Alors que la propagande de haine et d’incitation aux massacres bat son plein à Kaduha, Sœur Milgitha se donne sans réserve pour voler au secours des milliers de réfugiés Tutsi. Elle dépense beaucoup d’argent pour acheter des vivres. Elle vide le centre de santé de ses stocks de médicaments et de denrées alimentaires. Elle soigne les malades et les blessés, et réconforte les réfugiés par la prière. Elle participe à la préparation et à la distribution de la soupe, s’assurant que chacun ait sa part, si minime soit-elle. Milgitha passe ainsi deux semaines auprès des réfugiés et partage tout avec eux. Tous prient et chantent, en implorant le secours du ciel.
Le 21 avril 1994 avant l’aube, l’extermination commence à Kaduha : des centaines d’assaillants lancent d’abord des grenades sur certains locaux qui abritent des réfugiés. Puis, ils tirent sur ceux qui tentent de se sauver. Au lever du jour, des milliers de miliciens vêtus de feuilles de bananier et armés de machettes, de lances et de gourdins envahissent les lieux. Ils sont soutenus par des gendarmes, des policiers communaux, des soldats en civil ainsi que d’anciens militaires.

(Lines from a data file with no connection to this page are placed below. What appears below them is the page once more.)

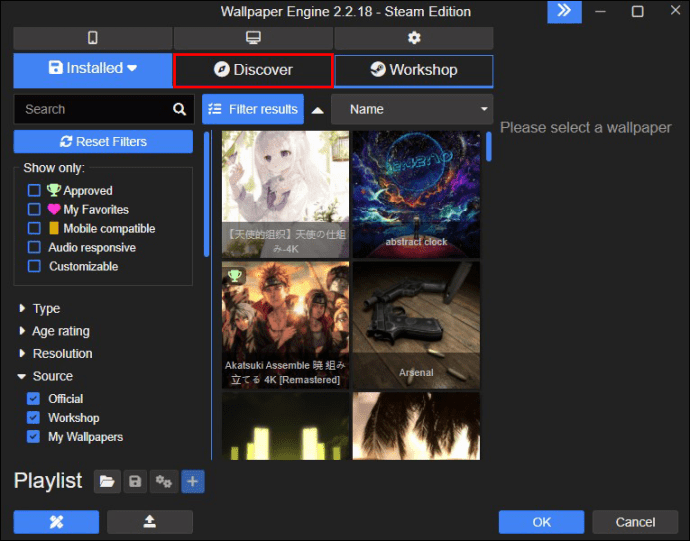Save playlist with the floppy disk icon
Image resolution: width=690 pixels, height=541 pixels.
pyautogui.click(x=135, y=482)
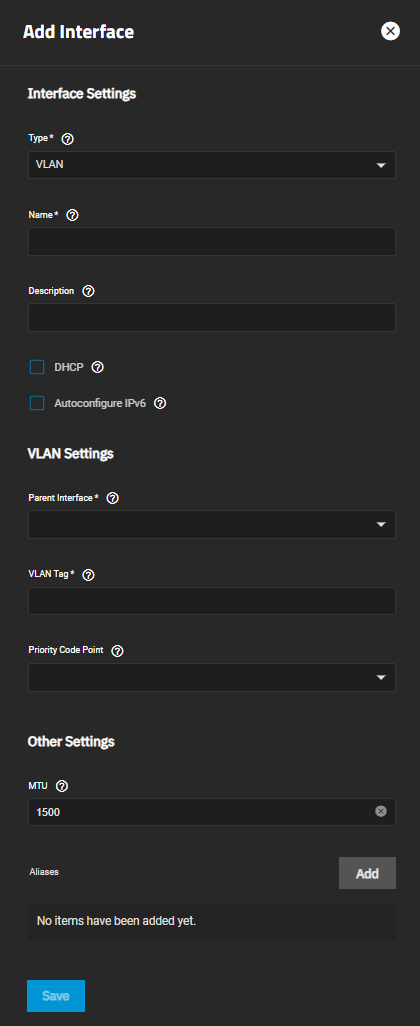Tick the Autoconfigure IPv6 checkbox
This screenshot has width=420, height=1026.
pyautogui.click(x=37, y=403)
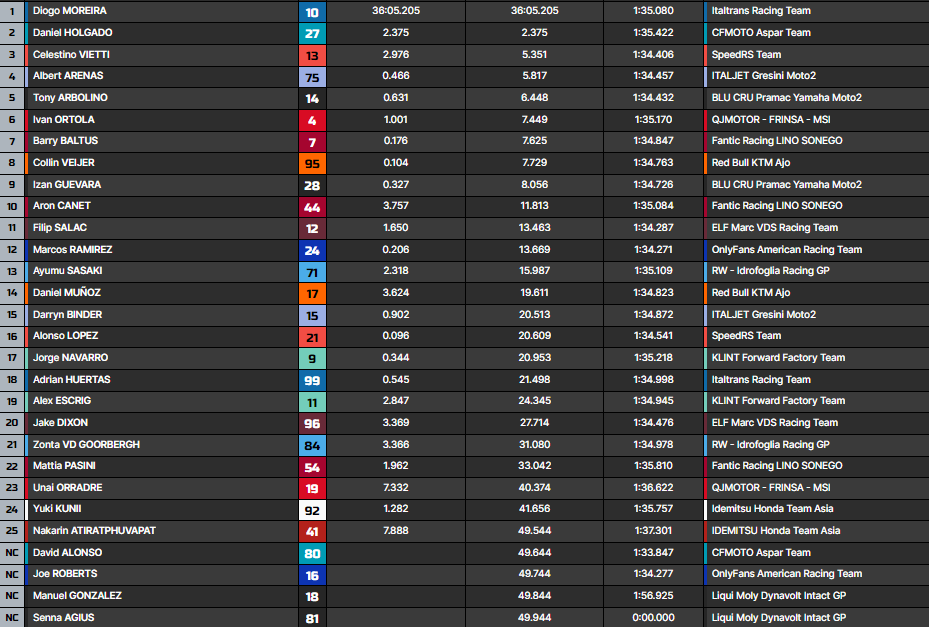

Après des heures de tirs et de grenades, les coups de feu cessent, le temps de se réapprovisionner. Pendant ce temps, les massacres se poursuivent pourtant. Ils dureront toute la journée du jeudi 21 avril et du vendredi 22. Des civils et des militaires attendent sur les routes ceux qui ont miraculeusement réussi à fuir les tueries. Ils les font asseoir et les tuent, par balle ou à coups de machette. Les forces de l’ordre tendent également des embuscades à des groupes de personnes en fuite et participent à la traque et à l’exécution de survivants isolés.
De leur couvent, Sœur Milgitha et Sœur Quirina assistent, impuissantes, à ce carnage. Elles entendent le bruit des grenades et des fusils ainsi que les cris déchirants des victimes. Elles ne savent que faire, sinon attendre que leur heure arrive aussi. Il pleut dehors, Sœur Milgitha décide d’ouvrir la porte de sa maison. Mais des torrents de sang coulent, de l’église au centre de santé et depuis tous les lieux qui abritaient les réfugiés. Elle n’en croit pas ses yeux et, surtout, ne comprend pas quel est ce Dieu qui a pu laisser faire de telles choses. Partout, des monceaux de corps sans vie gisent. Sœur Milgitha enjambe les cadavres.
Lorsqu’elle ouvre les portes de l’église, des cadavres empilés derrière lui tombent dessus. Dans cet amas de corps sans vie, elle cherche des miraculés qui respireraient encore. La plupart sont grièvement blessés et sont couverts de sang. Des violents coups de machette ont notamment laissé de profondes entailles. Beaucoup de blessés sont enflés et leurs corps déchiquetés par les balles ou les grenades.
Sœur Milgitha emmène les blessés dans son centre de santé et se bat sans relâche pour les soigner. Grièvement blessés à la tête et souffrant d'un traumatisme crânien grave, deux enfants succombent à une hémorragie cérébrale. Sœur Milgitha ne se décourage pas. Pourtant, les miliciens viennent chaque jour pour les achever. Mais Sœur Milgitha les supplie de les épargner et les paie. Lorsque l’argent vient à manquer, elle leur donne ses effets personnels, notamment ses appareils photos et ses radios.